Sunday, August 29, 2010
My kids built this o the local beach. School starts tomorrow, and I am sad to see the summer go. I am deeply ambiguous about how our local "good" schools are education my kids. I'm not sure I have the chops to home school, and as I am the only one with a paying job at the moment, it is not really an option.
I also have my own school issues. Back when I was a child ( when dinosaurs roamed the earth) bullying was just a fact of life. The fact that both my brother and I considered suicide to escape from the constant teasing, bullying, and physical abuse we suffered at the hands of our classmates- well that was just more evidence that it was our problem. If we hadn't been so weird, then we wouldn't be bullied, right?

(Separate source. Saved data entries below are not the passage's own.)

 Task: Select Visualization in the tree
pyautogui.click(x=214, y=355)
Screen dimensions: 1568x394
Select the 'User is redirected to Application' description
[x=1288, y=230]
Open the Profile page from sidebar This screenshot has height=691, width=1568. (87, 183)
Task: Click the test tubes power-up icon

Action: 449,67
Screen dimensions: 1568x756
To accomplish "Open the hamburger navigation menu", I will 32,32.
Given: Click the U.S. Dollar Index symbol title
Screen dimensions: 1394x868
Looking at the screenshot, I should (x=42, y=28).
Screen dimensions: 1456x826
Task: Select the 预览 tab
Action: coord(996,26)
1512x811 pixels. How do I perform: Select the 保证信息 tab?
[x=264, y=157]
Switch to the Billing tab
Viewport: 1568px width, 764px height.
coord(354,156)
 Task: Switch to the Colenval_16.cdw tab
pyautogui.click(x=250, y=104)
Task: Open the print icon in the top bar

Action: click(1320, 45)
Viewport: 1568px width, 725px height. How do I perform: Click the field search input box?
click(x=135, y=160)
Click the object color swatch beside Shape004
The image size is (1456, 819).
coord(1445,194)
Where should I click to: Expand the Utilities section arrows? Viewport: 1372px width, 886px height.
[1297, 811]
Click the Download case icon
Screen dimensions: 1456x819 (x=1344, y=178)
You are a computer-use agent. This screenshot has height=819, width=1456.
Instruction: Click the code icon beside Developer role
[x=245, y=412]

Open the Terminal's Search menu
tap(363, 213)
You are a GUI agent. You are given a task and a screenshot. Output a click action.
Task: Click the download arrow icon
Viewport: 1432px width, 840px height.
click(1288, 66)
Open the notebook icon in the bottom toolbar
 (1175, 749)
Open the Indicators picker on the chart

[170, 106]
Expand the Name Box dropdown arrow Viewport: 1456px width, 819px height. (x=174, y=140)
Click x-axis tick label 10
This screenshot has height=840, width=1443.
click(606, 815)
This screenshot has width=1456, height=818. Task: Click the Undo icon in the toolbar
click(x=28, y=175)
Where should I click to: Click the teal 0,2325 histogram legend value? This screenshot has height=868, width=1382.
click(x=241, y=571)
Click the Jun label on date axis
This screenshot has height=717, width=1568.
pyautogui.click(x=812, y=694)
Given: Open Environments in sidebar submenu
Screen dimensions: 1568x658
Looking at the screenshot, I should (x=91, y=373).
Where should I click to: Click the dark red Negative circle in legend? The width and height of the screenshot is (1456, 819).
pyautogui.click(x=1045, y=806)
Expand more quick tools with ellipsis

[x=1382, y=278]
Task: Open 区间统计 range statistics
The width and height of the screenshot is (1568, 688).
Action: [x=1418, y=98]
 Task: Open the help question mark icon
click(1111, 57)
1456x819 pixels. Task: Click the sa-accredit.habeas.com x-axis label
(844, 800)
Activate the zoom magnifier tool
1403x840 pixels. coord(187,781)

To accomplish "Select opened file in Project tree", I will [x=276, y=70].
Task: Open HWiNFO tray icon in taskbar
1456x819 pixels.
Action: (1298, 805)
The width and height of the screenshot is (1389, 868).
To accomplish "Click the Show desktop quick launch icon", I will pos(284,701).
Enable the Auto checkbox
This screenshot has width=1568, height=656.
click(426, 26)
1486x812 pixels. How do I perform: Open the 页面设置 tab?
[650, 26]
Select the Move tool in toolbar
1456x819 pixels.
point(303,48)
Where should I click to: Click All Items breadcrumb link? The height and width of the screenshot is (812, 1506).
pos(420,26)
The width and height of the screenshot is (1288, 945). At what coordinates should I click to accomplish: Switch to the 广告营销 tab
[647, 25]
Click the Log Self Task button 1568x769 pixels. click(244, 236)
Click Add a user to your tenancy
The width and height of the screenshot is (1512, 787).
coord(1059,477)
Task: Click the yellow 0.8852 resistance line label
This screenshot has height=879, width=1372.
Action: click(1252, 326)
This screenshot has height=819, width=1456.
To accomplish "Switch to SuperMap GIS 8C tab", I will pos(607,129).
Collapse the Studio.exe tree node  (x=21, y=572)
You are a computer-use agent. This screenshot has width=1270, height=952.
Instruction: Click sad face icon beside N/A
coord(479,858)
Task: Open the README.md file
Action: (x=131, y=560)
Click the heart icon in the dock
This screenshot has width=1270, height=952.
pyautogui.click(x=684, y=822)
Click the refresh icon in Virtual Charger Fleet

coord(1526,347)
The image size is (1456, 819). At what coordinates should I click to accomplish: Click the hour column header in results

Despite being very, very bright kids, my brother and I both barely graduated from high school ( his an expensive private school, mine a public alternative school. I actually made the stupid but deliberate choice to move away from the parent who loved me to the parent who did not, just because I was so afraid of the school .) We both had mediocre college careers, and while I fell into being a nurse, and am very happy with my job, I could have done a lot more with these brains.My brother, who was really a brilliant child, has worked for a bank most of his adult life, never married, never really recovered from his school years. I try to keep my own past out of it, but it's like trying to run away from my own shadow.
So, I will put on a happy face as I send them off- we went through the supplies, packed the backpacks, and so forth today. They both got haircuts and picked out what they wanted to wear, and I will be happy and cheerful and reassuring until they get into their new classrooms, hopefully to have good school years with teachers who see the goodness and smartness in them.
And then, me and my shadow will walk home.